Oggi Formia è una città moderna, dinamica, quasi quattro volte più popolosa di quella uscita distrutta dalla guerra.
La sua crescita demografica ha profondamente mutato il tessuto sociale e culturale originario.
Alle famiglie tradizionali di Castellone e Mola, delle frazioni, si sono aggiunti nuclei familiari provenienti dalle Regioni e dalle città vicine: i nostri cognomi si sono mescolati, le culture si sono intrecciate: niente è più come allora, e questo credo sia un bene. Lo stesso dialetto si sta trasformando, e vive oggi più che altro nella appassionata ricerca di pochi studiosi.
Spesso mi viene da pensare che la sfida della globalizzazione di cui oggi si fa un gran parlare, a Formia abbiamo cominciato a sperimentarla già dagli anni ’60.
Gli innesti di nuovi cittadini hanno reso ancora più dinamico il nostro tessuto sociale ed economico: hanno anche, per la verità, determinato alcuni problemi dai quali dobbiamo difenderci tenendo sempre alto il vessillo della legalità e della tolleranza.
Al secondo posto per reddito individuale dopo il Comune capoluogo, Formia è ricca di attività imprenditoriali e di servizio.

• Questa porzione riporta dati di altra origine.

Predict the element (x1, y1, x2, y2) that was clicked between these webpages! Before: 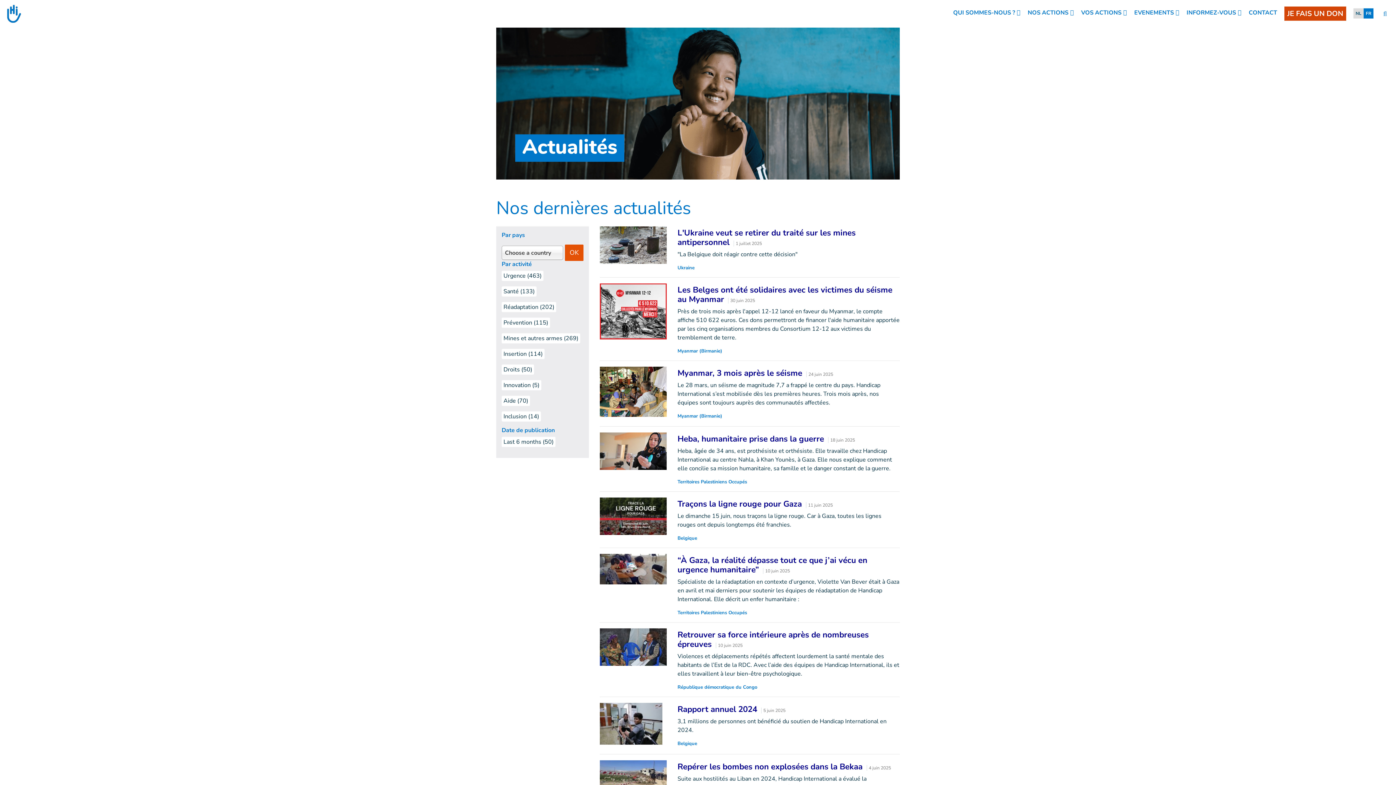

Sente la crisi economica come tutti, ma sarà capace di uscirne con le sue forze, con il nostro impegno individuale e collettivo per superare definitivamente la piaga della disoccupazione e della mancanza di lavoro per i giovani avendo ben chiari quali sono i suoi punti di forza: le bellezze del suo territorio, ambientali e culturali, uno straordinario patrimonio archeologico che stiamo sempre più e sempre meglio valorizzando, la forza oggettiva del suo tessuto imprenditoriale, la qualità dei servizi che offre: dal dopoguerra in poi, la costante crescita demografica, oggi temperata da giusti meccanismi di equilibrio e di controllo, mostra l’appetibilità di questa nostra città diventata ormai il punto di riferimento più importante del sud della provincia di Latina e dell’intera Regione Lazio.
Cari concittadini, Autorità presenti, grazie ancora per questa presenza così attenta, così partecipe.
Grazie ai ragazzi delle nostre scuole; mi piace pensare che una giornata come quella di oggi possa restare nella loro mente per il valore che essa ha: un ricordo e una testimonianza ancora presente di ciò che ciascuno di noi deve impegnarsi a non fare mai più e cioé regolare i nostri rapporti con la violenza, di qualsiasi natura, ma con il dialogo, la tolleranza e la solidarietà.
70 anni fa, in queste stesse ore, sotto questo palazzo comunale e davanti a questo monumento ai caduti passarono carri armati americani che liberarono la città.
Un ringraziamento lo dobbiamo doverosamente anche a loro:
senza il loro intervento, senza il sacrificio dei loro militari oggi l’Europa non sarebbe quello che è sia pur tra tante difficoltà e problemi ancora irrisolti, l’Europa unita ci ha procurato 70 anni di pace.
Per la prima volta nella storia dell’occidente intere generazioni non hanno conosciuto la guerra: spesso lo sottovalutiamo, forse perché non abbiamo conosciuto gli orrori della guerra.
Anche per questo una giornata come quella odierna è di grande importanza: consideratela come il richiamo di una vaccinazione avvenuta nel 43/44 necessaria per rendere gli anticorpi sempre attivi e capaci di difenderci individualmente e collettivamente.
E infine,
grazie Formia per quello che sei oggi.
per le straordinarie bellezze che ancora ci mostri, per come hai gelosamente conservato nel sottosuolo le tue vestigia per regalarcele dopo migliaia di anni.
Per la cultura che ci hai trasmesso e che ci unisce al di là delle tante differenze individuali.
E scusaci per non aver saputo evitare la tua distruzione: lo facciamo noi oggi peri responsabili di allora, che erano uomini come noi, vittime e carnefici di un meccanismo odioso di intolleranza e di morte.
Noi, tutti insieme, prendiamo un impegno solenne: che non accadrà mai più e tu, Formia, potrai inondarci con le tue straordinarie risorse, consentendoci benessere e pace per tutti.